== The data ==
━━━━━━━━━━
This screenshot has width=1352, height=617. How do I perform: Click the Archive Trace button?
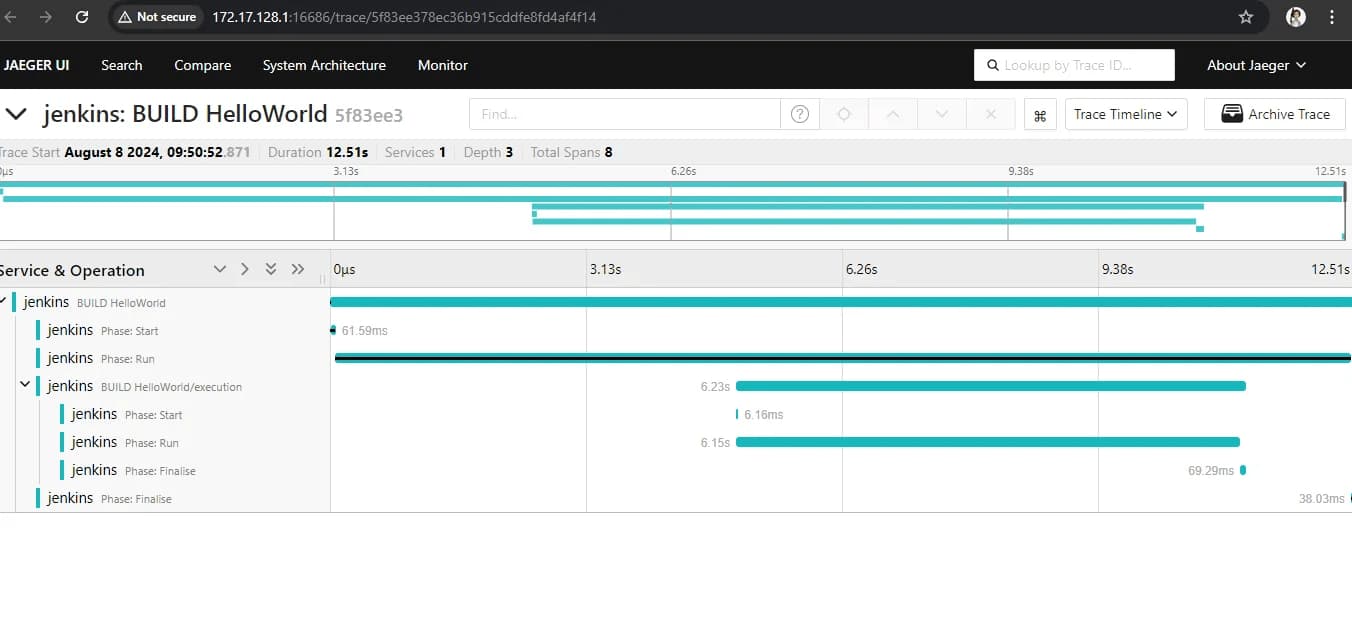pyautogui.click(x=1276, y=114)
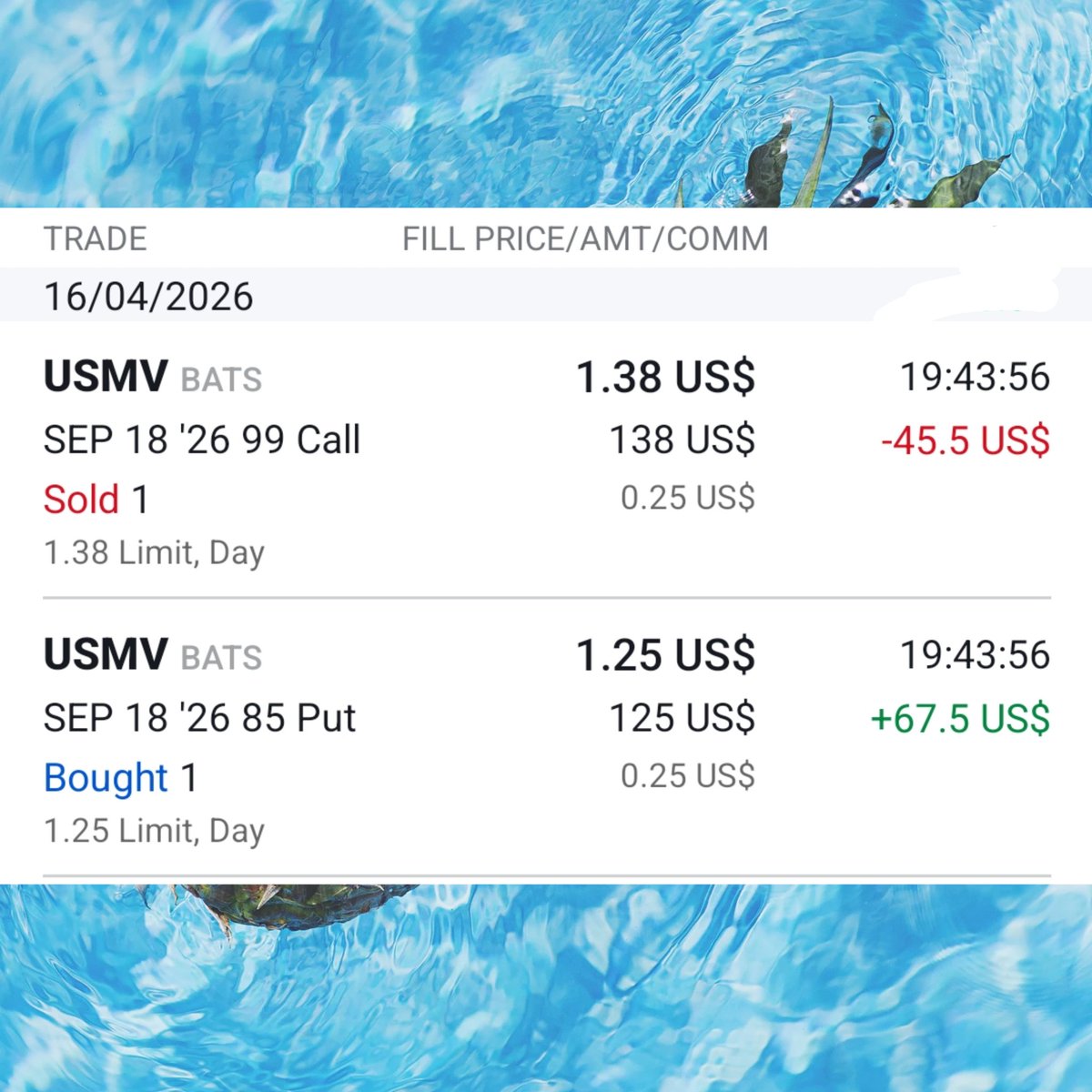Screen dimensions: 1092x1092
Task: Select the +67.5 US$ realized gain
Action: 960,718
━━━━━━━━━━
== Activity ==
Skip the pictures, then retype every line above exactly.

== Written answer ==
This screenshot has width=1352, height=617. How do I perform: Click the Archive Trace button?
pyautogui.click(x=1276, y=114)
Screen dimensions: 1092x1092
Task: Select the +67.5 US$ realized gain
Action: 960,718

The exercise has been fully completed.